■ **EXERCISE REQUIREMENTS**
Each line holding the string "screenshot" is to be copied from the data.

Top of RECORD SET

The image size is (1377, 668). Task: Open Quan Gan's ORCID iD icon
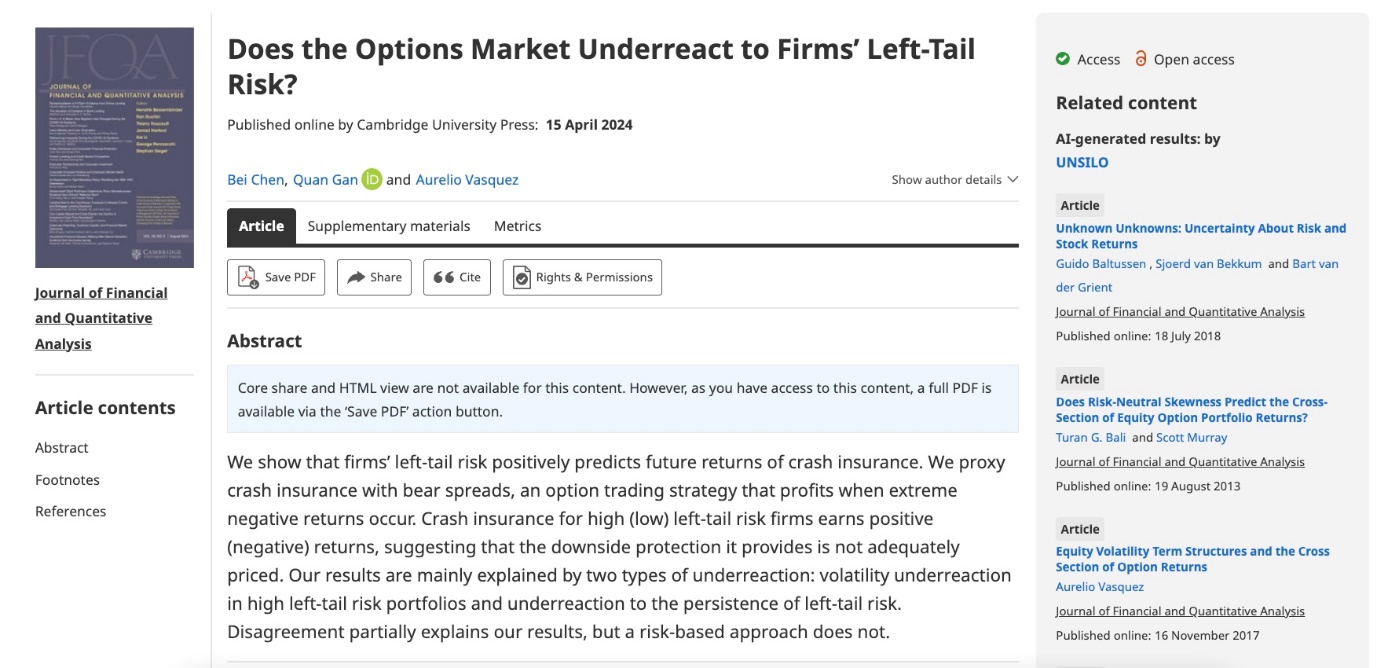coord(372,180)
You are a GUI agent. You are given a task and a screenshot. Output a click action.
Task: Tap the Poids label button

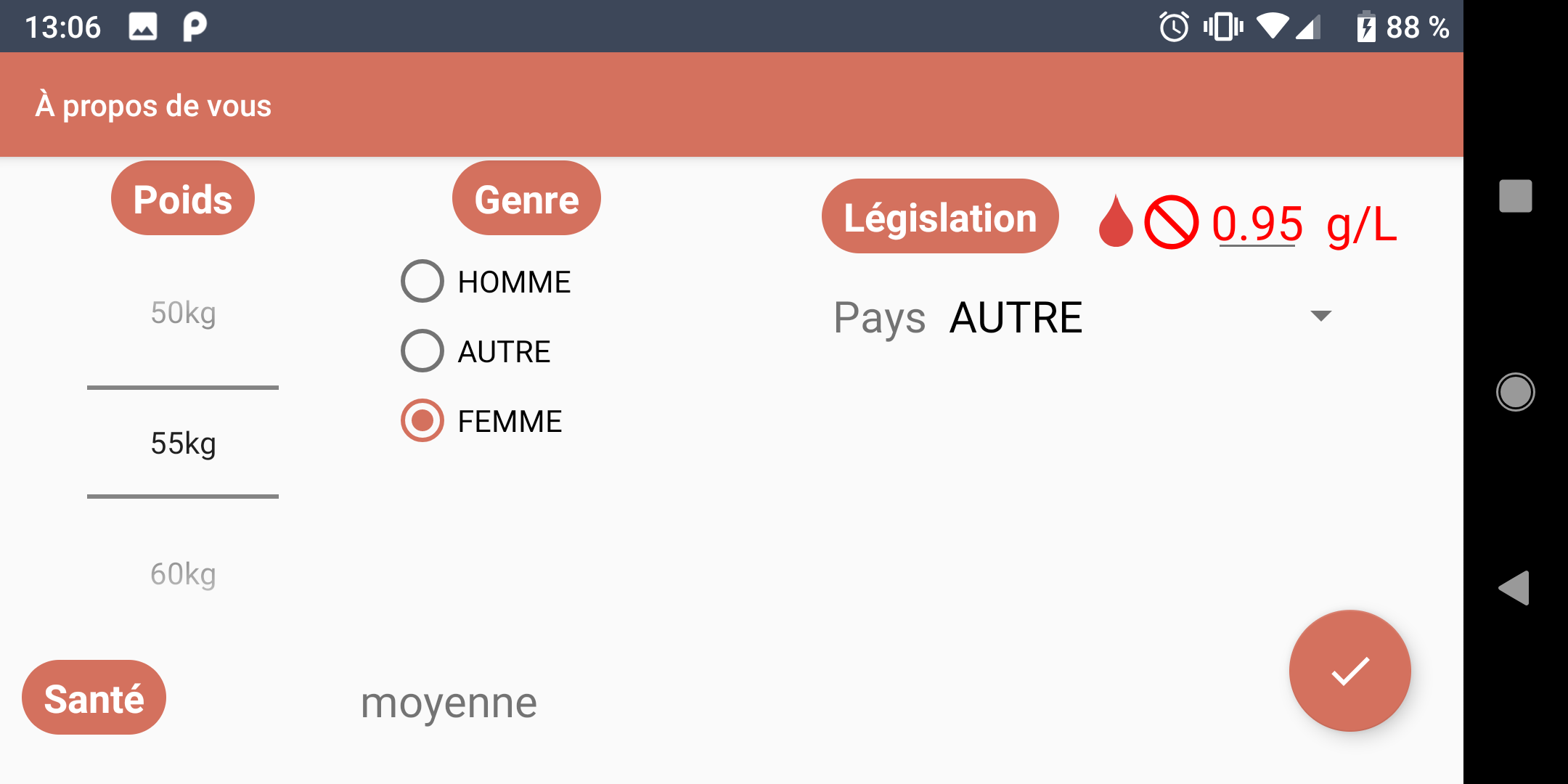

Bottom of RECORD SET
Top of RECORD SET

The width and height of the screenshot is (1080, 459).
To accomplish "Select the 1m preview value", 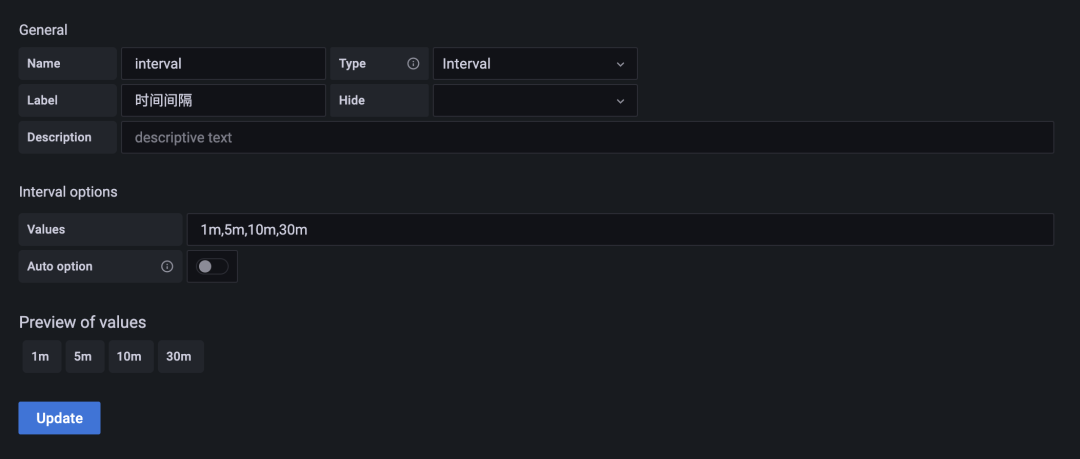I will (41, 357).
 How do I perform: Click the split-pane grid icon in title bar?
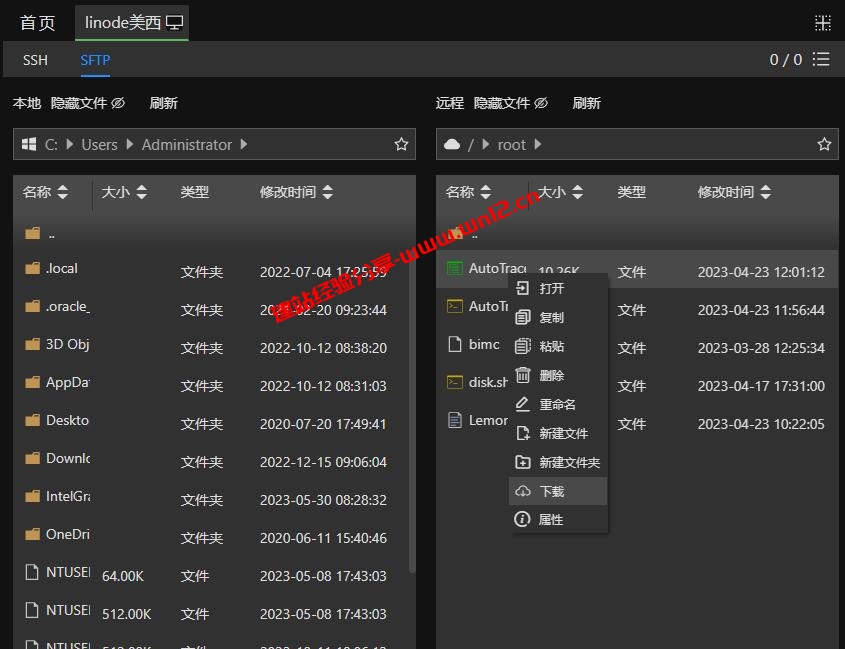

Bottom of RECORD SET
Top of RECORD SET

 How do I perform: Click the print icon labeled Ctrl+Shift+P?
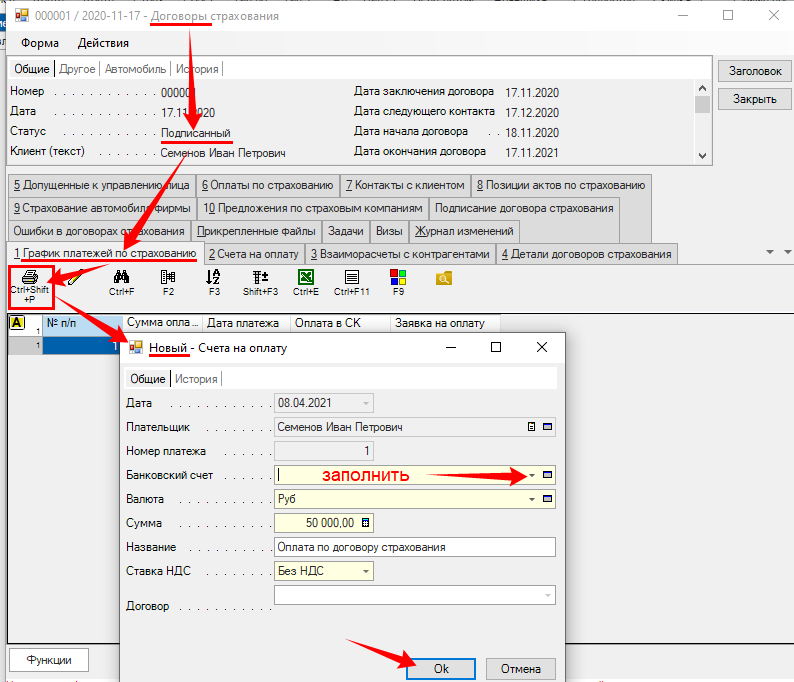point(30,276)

Bottom of RECORD SET

■ **YOUR SOLUTION**
You are a GUI agent. You are given a task and a screenshot. Output a click action.
The width and height of the screenshot is (1080, 459).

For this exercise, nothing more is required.